O palco e o mundo


Eu, Pádua Fernandes, dei o título de meu primeiro livro a este blogue porque bem representa os temas sobre que pretendo escrever: assuntos da ordem do palco e da ordem do mundo, bem como aqueles que abrem as fronteiras e instauram a desordem entre os dois campos.
Como escreveu Murilo Mendes, de um lado temos "as ruas gritando de luzes e movimentos" e, de outro, "as colunas da ordem e da desordem"; próximas, sempre.

quinta-feira, 3 de novembro de 2011

Alberto Pimenta na tevê e a liberdade dos afetos




Pude recentemente assistir ao programa da emissora portuguesa de tevê RTP "O Portugal de... Alberto Pimenta", de 2006, em que o autor foi entrevistado por Rui Ramos.
A RTP, em 1978, havia transmitido o programa "A arte de ser português", do próprio poeta, que muita polêmica gerou na época. Nas fotos, temos o poeta nesses dois momentos.

--- MATERIAIS DO EXERCÍCIO ---
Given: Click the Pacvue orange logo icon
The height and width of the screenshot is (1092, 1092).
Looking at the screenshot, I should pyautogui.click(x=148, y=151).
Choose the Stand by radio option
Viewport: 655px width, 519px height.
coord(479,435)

* * *

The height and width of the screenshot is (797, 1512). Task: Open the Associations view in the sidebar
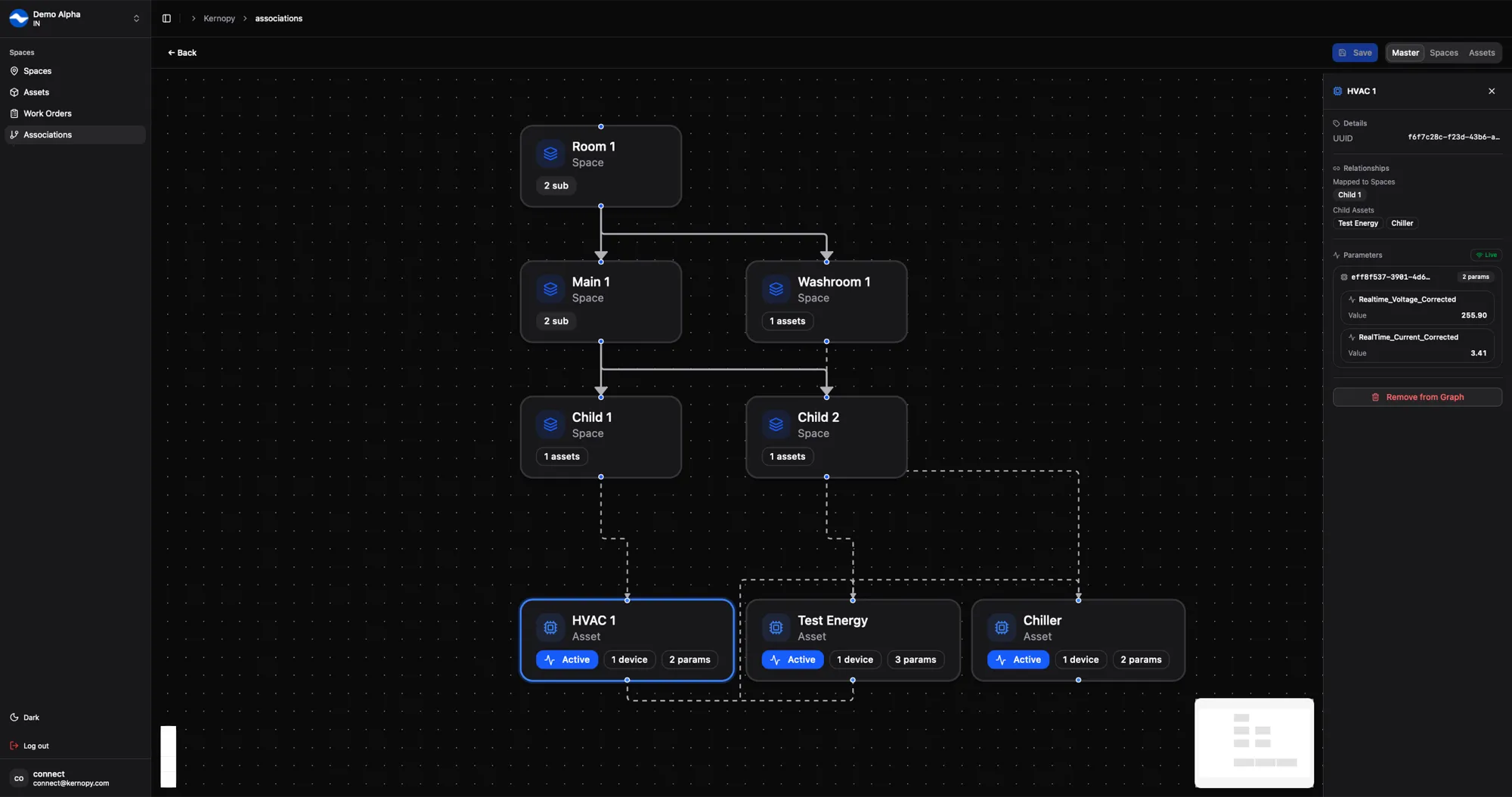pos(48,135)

--- OBJETIVOS ---
1. Responda com base no trecho do texto:
(a) Na citação de Murilo Mendes, o que aparece "gritando de luzes e movimentos"?
(b) Quem entrevistou Alberto Pimenta no programa de 2006?
(c) Qual programa a RTP transmitiu em 1978?
2. Selecione nas entradas cada linha que contenha a palavra "height".

--- RESPOSTAS ---
1.
(a) As ruas.
(b) Rui Ramos.
(c) "A arte de ser português".

2.
The height and width of the screenshot is (1092, 1092).
Viewport: 655px width, 519px height.
The height and width of the screenshot is (797, 1512). Task: Open the Associations view in the sidebar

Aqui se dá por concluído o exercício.